Filed in California federal court, by lead plaintiff Anne Cannon, the complaint alleges that Cannon and other workers similarly situated are making $6 per hour, but if their average call times drop below six minutes, their hourly rate also drops, to $4.20 per hour. According the lawsuit, Tele Pay is making $5 per minute.
“Plaintiff’s average hourly rate is below $6.00,” the lawsuit states. “The minimum wage in the state of Florida, the state in which she works, is $8.10 per hour. Anywhere in the nation, the average amount received by Ms. Cannon is far below the allowed national and state minimum wage.”
Tele Pay describes itself as a “booking agent” negotiating engagements on behalf of “actors” who are looking to provide “entertainment services.” However, according to the complaint, this is not the reality. Cannon, an employee of Tele Pay, was hired to field calls and keep callers on the line through sexually explicit talk for a fee that goes directly from the caller to Tele Pay, according to the lawsuit.
“She is required by Tele Pay to stay in her home within reach of her personal computer and land-line telephone for certain periods of time so that she is available to field calls from Tele Pay’s customers,” the lawsuit claims.
According to the complaint, if Cannon can’t keep her call times up, she is paid less. A person who goes by the name “Don” regularly gives pointers to Tele Pay phone sex workers on how to keep their average call times up. “Remember, it’s not how many calls you take, but how long you keep these guys on the phone!” Don allegedly tells the plaintiffs.
However, Cannon states in the complaint that often its beyond her ability to keep the callers on the phone: Prank calls, dropped calls or calls plagued by technical errors still count toward her average call times, even if they last only seconds, the lawsuit claims.

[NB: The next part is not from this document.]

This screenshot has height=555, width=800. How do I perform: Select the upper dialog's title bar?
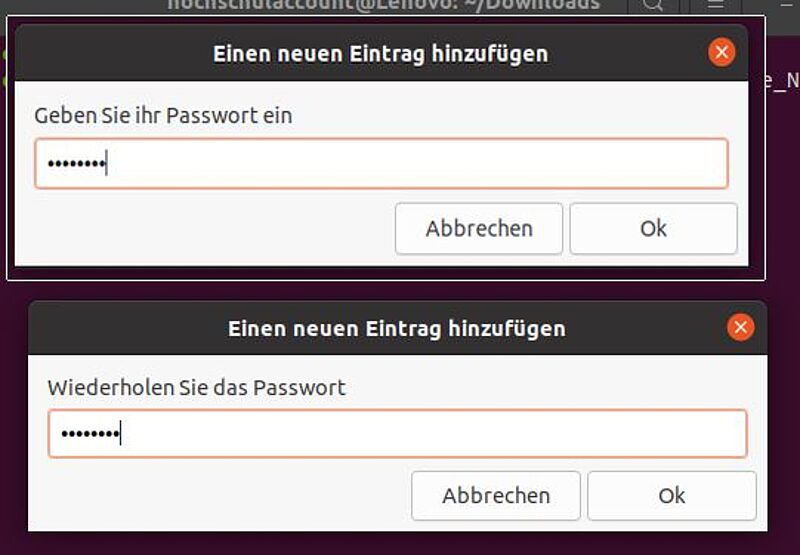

Further, Cannon alleges it is impossible for her to know that she’s being fairly compensated, as she doesn’t see the hours she’s logged or the average call time until the next day, and even that is an “estimate.” Her actual call times are allegedly calculated every Sunday.
She has often been asked to work in excess of 40 hours a week, without being compensated for overtime, the complaint states.
The proposed class action seeks to represent all Tele Pay phone-sex workers with similar wage claims dating back three years from the date of filing. Cannon is seeking an undetermined amount of back wages to make up for the alleged violations, post-judgment interest, and coverage of attorneys’ fees.
Cannon is represented by Brian H. Mahany of The Mahany Law Firm, John Bruster “Bruse” Lloyd of Jones Gillaspia & Lloyd LLP and Joseph Tully of Tully & Weiss.
The case is Cannon et al. v. Tele Pay USA, case number 2:17-cv-04740, in the U.S. District Court for the Central District of California.